(WORK TO BE COMPLETED): In the records below, find each line containing the word "agent" and copy it.

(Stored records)
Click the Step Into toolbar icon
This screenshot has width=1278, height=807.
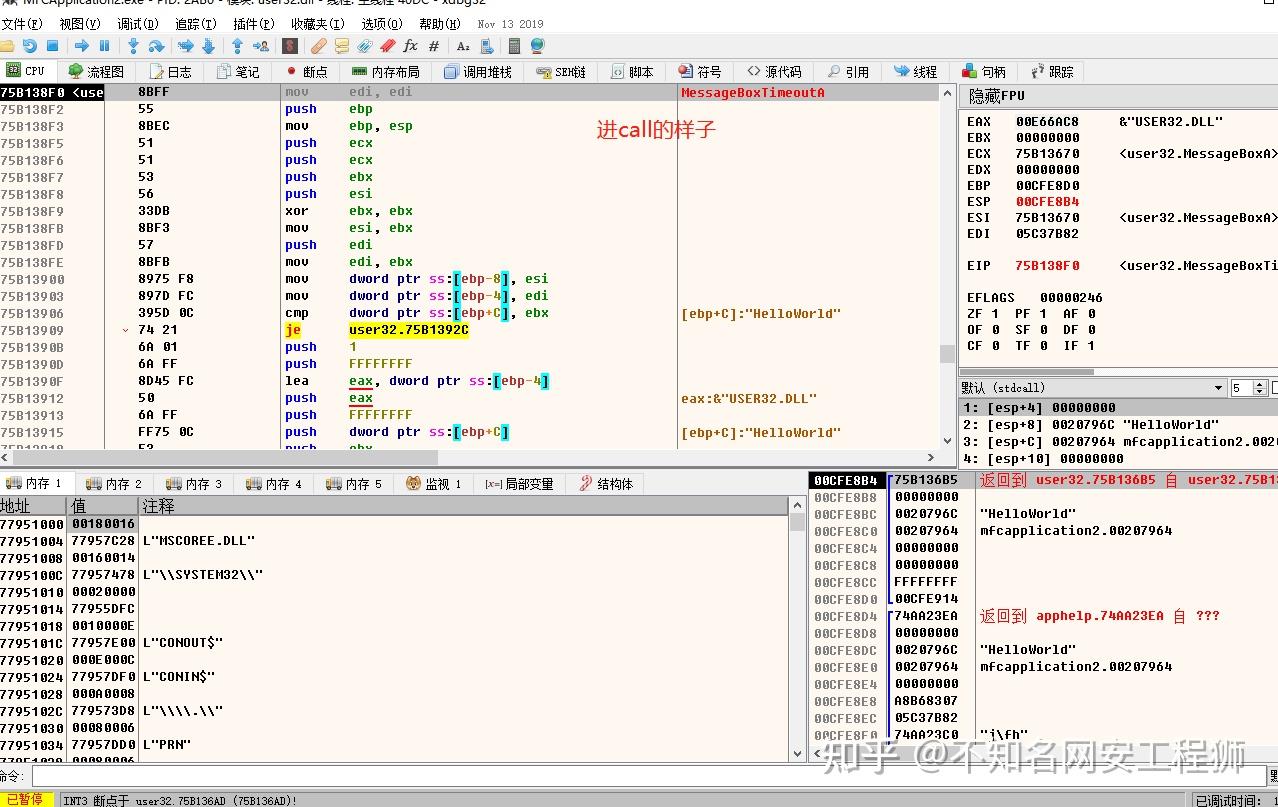pos(133,46)
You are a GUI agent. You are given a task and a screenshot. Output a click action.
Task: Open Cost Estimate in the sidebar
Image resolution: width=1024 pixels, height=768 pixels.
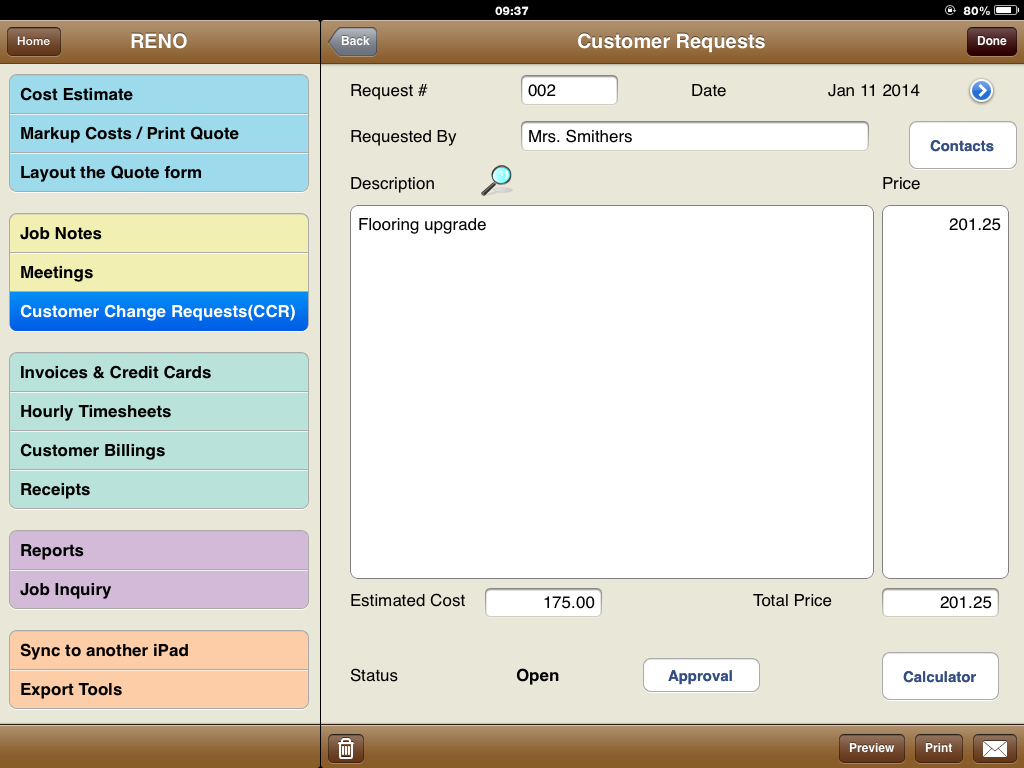pos(159,95)
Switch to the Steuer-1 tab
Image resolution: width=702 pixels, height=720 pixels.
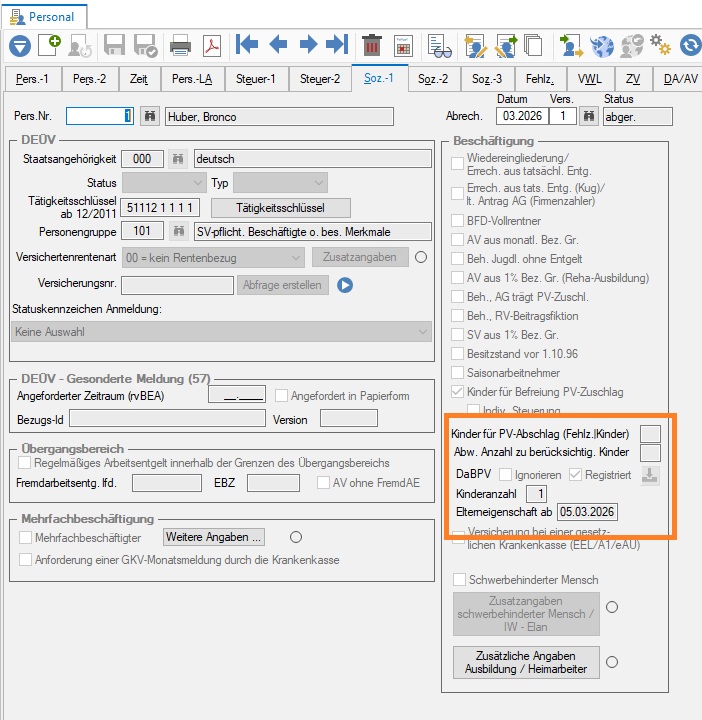click(x=256, y=79)
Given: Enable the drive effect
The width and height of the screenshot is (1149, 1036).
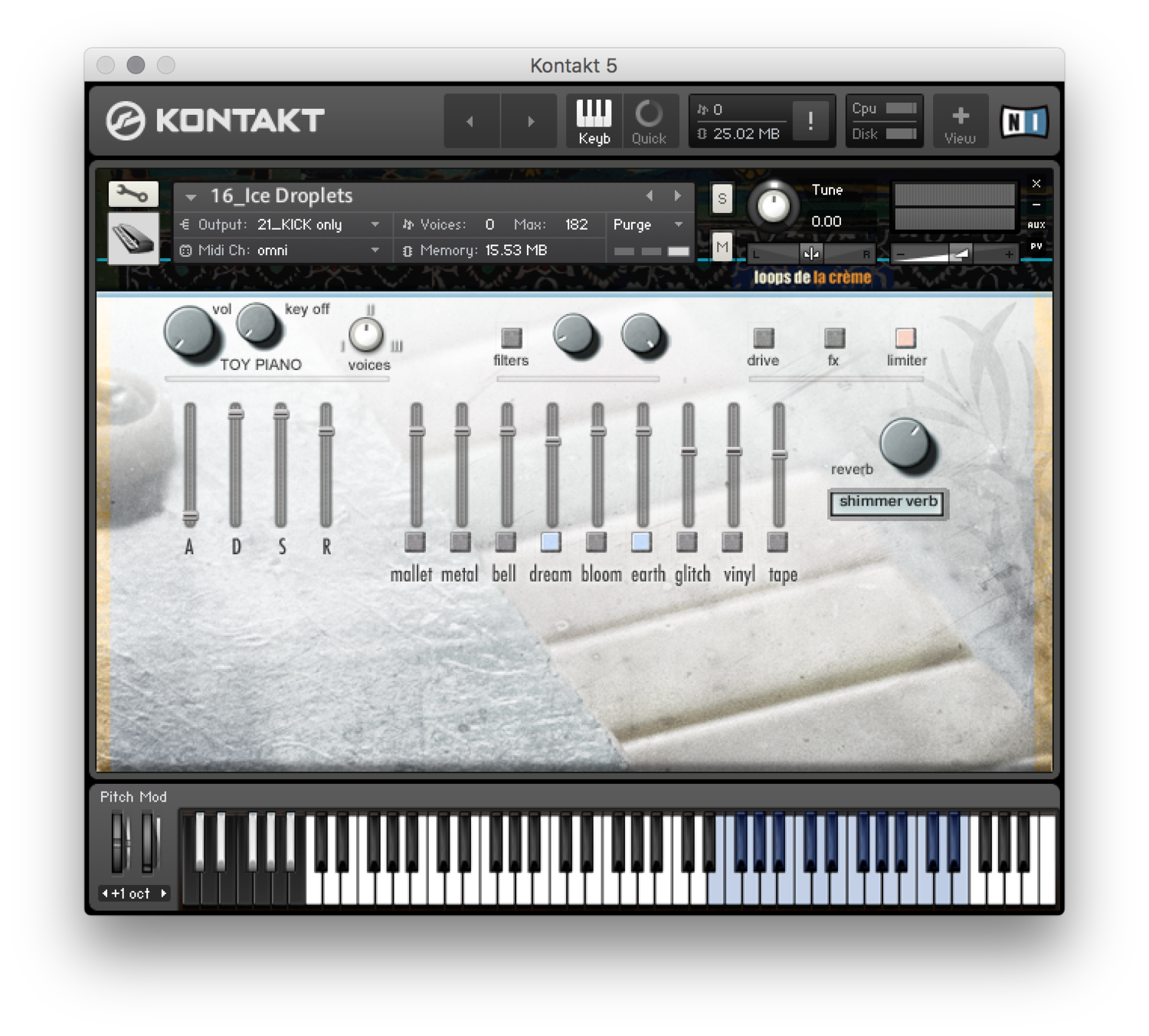Looking at the screenshot, I should [x=762, y=337].
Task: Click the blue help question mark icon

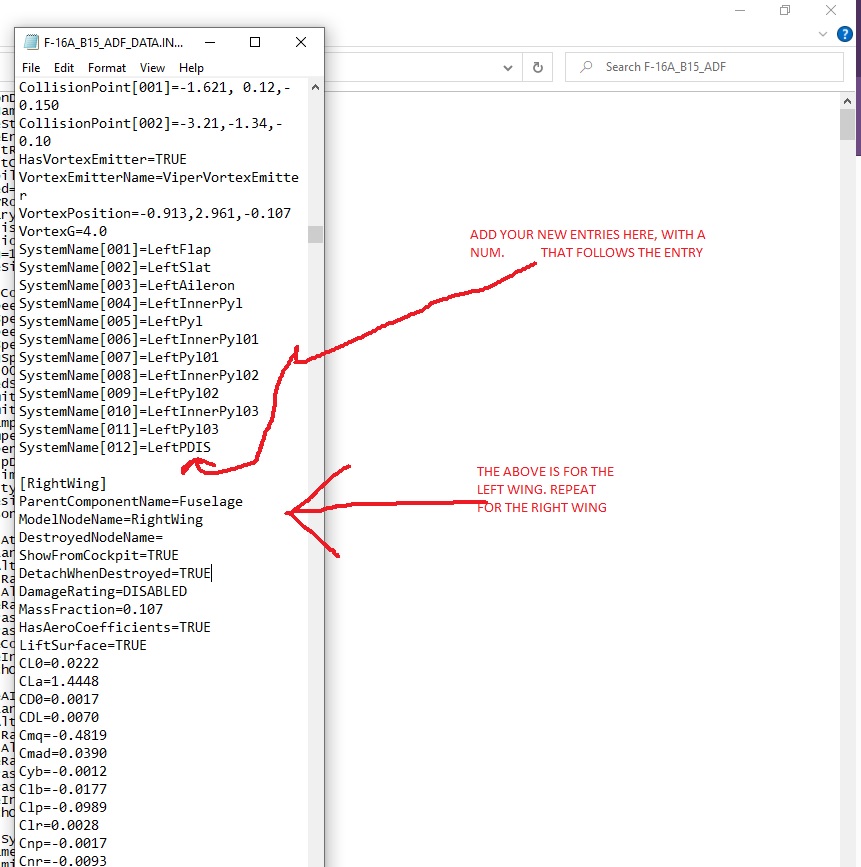Action: (844, 34)
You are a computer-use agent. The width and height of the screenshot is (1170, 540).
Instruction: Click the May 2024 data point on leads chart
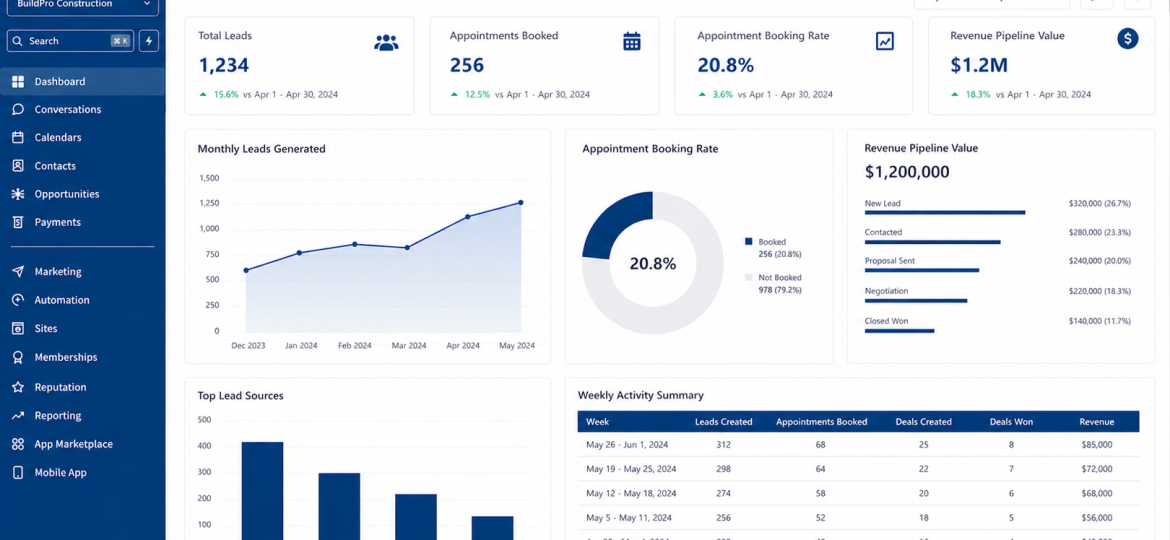pos(521,202)
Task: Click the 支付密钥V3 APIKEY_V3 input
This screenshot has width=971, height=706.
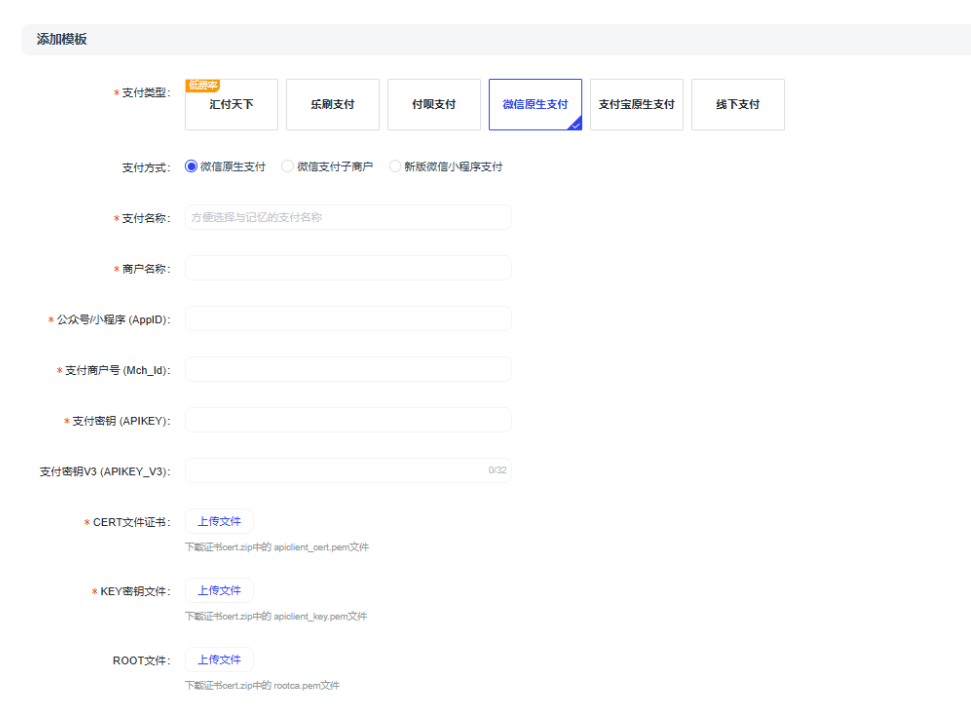Action: tap(335, 471)
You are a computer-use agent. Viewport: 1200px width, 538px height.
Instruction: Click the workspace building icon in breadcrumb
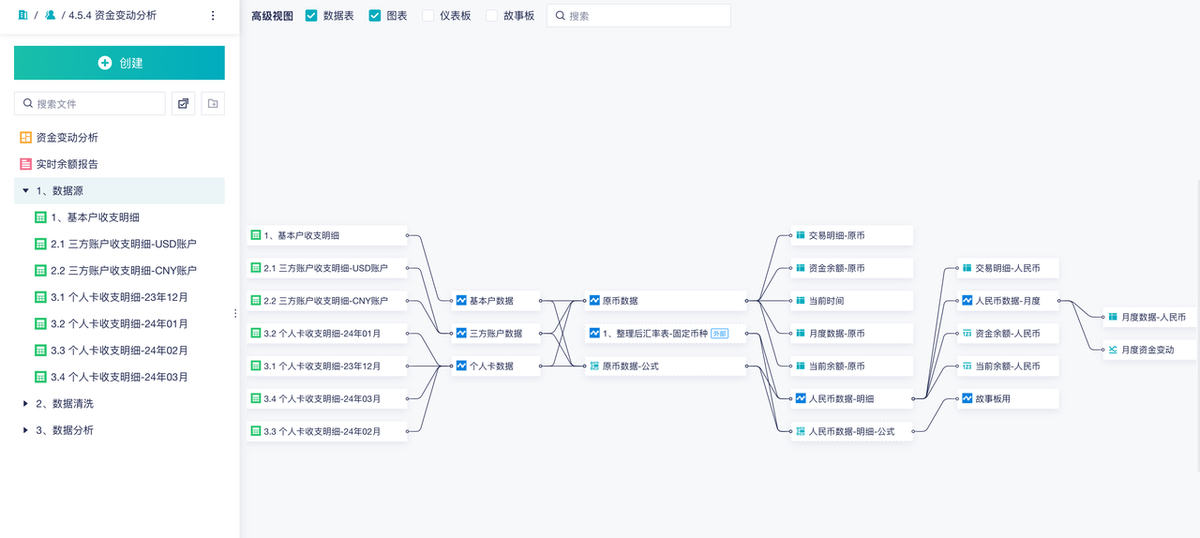[23, 16]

(ANSWER TO THIS TASK):
You are a GUI agent. You are given a task and a screenshot. Output a click action.
You are a computer-use agent. The width and height of the screenshot is (1170, 540).
You are a computer-use agent. Viewport: 1200px width, 538px height.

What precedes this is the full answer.